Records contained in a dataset
[Start of section]

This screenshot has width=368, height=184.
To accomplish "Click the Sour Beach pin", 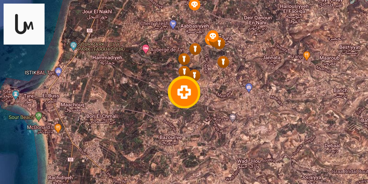I will click(38, 116).
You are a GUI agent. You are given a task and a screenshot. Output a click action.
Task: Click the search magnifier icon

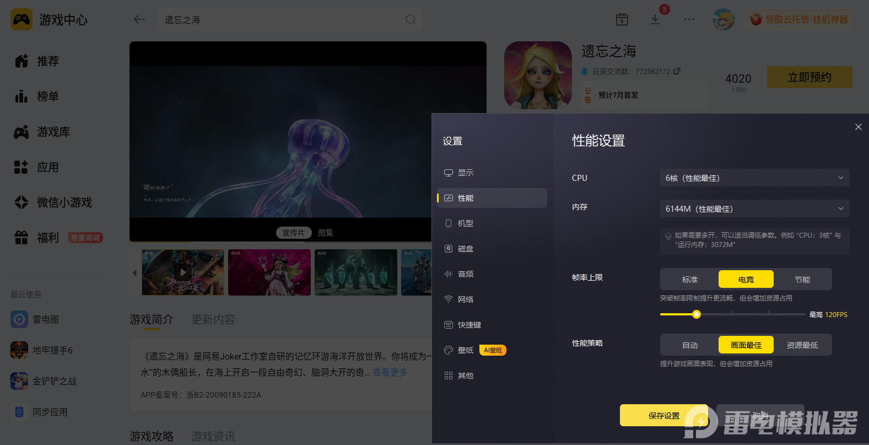click(411, 19)
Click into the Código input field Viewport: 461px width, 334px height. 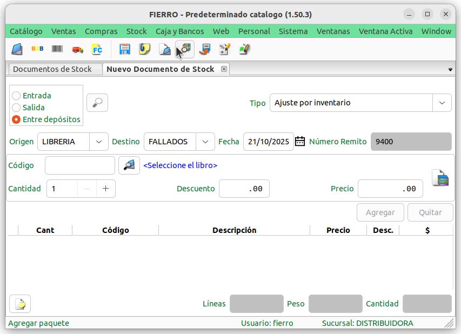point(80,165)
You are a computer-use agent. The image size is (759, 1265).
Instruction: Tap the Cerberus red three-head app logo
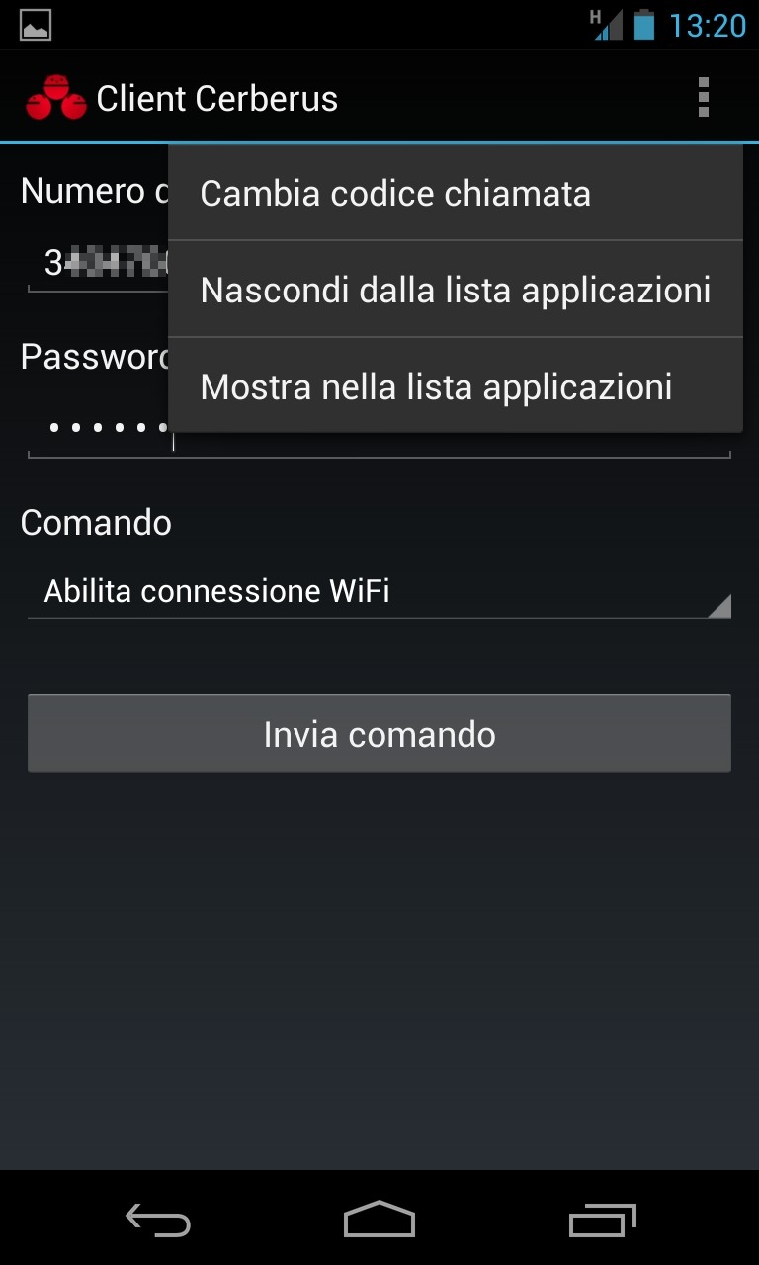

[End of section]

Exercise aim
Copy out every line of the data that includes the word "agent".

Output for this task
You are a GUI agent. You are given a task and a screenshot. Output a click action.
You are a computer-use agent. The image size is (759, 1265).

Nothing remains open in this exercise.